RE: Math.sign vs ±0

Nathan Wall nathan.wall at
Wed Oct 30 07:32:56 PDT 2013

Claude Pache wrote:
> `Math.sign` is expected to represent the mathematical sign
> function, which has a precise definition, see [1], [2].
> Please note that `+0` and `-0` are the same value as far as
> maths is concerned, and that value is neither positive nor
> negative. (Or both nonnegative and nonpositive, if you prefer.)

I don't think it's quite that cut and dry.  For one thing, the Wolfram resource you linked to states (at the very bottom):

    sgn(0) can also be interpreted as an unspecified point on the unit circle in the complex plane (Rich and Jeffrey 1996).

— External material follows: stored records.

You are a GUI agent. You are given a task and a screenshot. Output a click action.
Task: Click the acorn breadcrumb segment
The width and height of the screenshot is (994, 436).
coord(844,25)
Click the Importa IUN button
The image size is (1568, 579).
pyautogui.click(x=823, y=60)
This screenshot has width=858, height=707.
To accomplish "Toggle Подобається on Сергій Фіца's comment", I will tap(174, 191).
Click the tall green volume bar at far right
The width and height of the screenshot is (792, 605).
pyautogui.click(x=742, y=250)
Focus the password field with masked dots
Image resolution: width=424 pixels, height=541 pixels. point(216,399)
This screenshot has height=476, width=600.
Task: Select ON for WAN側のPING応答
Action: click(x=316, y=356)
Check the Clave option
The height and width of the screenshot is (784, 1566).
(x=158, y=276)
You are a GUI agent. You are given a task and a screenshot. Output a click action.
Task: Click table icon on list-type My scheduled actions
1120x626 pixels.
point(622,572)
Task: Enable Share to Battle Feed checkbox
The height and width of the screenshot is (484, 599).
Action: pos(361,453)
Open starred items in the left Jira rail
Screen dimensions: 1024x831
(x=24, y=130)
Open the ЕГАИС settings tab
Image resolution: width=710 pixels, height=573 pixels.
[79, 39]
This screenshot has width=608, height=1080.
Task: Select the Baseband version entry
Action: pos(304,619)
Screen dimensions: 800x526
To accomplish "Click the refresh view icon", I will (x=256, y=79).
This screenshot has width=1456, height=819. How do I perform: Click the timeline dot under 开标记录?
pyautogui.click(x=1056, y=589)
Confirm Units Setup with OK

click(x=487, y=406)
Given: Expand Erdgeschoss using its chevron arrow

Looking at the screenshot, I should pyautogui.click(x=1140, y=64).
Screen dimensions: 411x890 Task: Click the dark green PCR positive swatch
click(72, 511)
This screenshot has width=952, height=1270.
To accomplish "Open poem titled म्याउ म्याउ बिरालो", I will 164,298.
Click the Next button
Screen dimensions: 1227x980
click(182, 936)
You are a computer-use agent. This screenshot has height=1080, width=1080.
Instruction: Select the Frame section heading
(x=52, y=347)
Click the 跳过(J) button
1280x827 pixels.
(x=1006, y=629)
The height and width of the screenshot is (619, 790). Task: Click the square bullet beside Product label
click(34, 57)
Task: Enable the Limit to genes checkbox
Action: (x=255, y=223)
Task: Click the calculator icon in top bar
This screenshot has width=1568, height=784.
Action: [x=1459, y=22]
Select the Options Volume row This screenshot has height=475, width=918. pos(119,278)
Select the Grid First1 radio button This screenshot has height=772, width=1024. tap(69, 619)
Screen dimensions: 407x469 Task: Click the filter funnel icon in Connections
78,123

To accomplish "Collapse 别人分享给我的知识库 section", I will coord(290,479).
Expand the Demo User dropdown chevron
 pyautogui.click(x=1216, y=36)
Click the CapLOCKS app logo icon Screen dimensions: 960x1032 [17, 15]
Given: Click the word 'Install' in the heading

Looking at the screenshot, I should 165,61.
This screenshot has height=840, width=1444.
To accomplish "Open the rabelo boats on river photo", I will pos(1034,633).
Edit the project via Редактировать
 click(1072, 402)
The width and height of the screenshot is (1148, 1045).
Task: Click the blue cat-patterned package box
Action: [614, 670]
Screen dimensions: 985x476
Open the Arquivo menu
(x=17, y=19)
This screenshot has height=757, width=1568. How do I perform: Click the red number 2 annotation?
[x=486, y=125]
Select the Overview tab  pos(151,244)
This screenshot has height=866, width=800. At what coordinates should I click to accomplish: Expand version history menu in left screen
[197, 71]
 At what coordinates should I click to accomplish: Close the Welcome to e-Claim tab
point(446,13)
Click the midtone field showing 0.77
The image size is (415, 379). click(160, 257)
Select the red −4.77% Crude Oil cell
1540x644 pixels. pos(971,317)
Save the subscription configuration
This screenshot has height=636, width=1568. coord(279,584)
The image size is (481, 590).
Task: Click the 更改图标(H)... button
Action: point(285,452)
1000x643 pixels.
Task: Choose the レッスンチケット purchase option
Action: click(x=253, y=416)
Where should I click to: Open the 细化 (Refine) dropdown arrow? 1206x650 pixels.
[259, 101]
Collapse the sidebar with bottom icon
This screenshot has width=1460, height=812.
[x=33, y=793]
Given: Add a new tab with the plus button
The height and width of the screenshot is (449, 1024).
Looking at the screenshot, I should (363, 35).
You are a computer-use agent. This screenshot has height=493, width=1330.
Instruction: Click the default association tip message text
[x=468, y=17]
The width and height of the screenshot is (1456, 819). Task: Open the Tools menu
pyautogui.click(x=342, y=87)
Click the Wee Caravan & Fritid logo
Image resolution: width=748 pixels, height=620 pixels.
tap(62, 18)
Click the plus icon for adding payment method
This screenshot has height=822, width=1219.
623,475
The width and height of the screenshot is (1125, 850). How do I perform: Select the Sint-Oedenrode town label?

Since ES is (currently) limited to the Real numbers, that would make the only possible choices on the unit circle +1 and -1.  It wouldn't be such a leap to choose +1 for +0 and -1 for -0, given that IEEE/ES has both forms of 0.

Furthermore, +0 and -0 can have two different meanings.  They're used to represent the mathematical concept of 0 but they're also used to represent +ε and -ε respectively.  Since, sgn(+ε) = 1 and sgn(-ε) = -1, I think it would be a valid interpretation mathematically for `Math.sign(+0)` to be 1 and `Math.sign(-0)` to be -1.

At the very least, I think Oliver has a point in that it'd be very useful to have a sign function which would return 1 for +0 and -1 for -0.  I've needed this in the past.  If it shouldn't be `Math.sign`, perhaps there should be a `Number.sign` which would match the other use-case (one that I think would be more useful for meta-programming than what we have for `Math.sign`).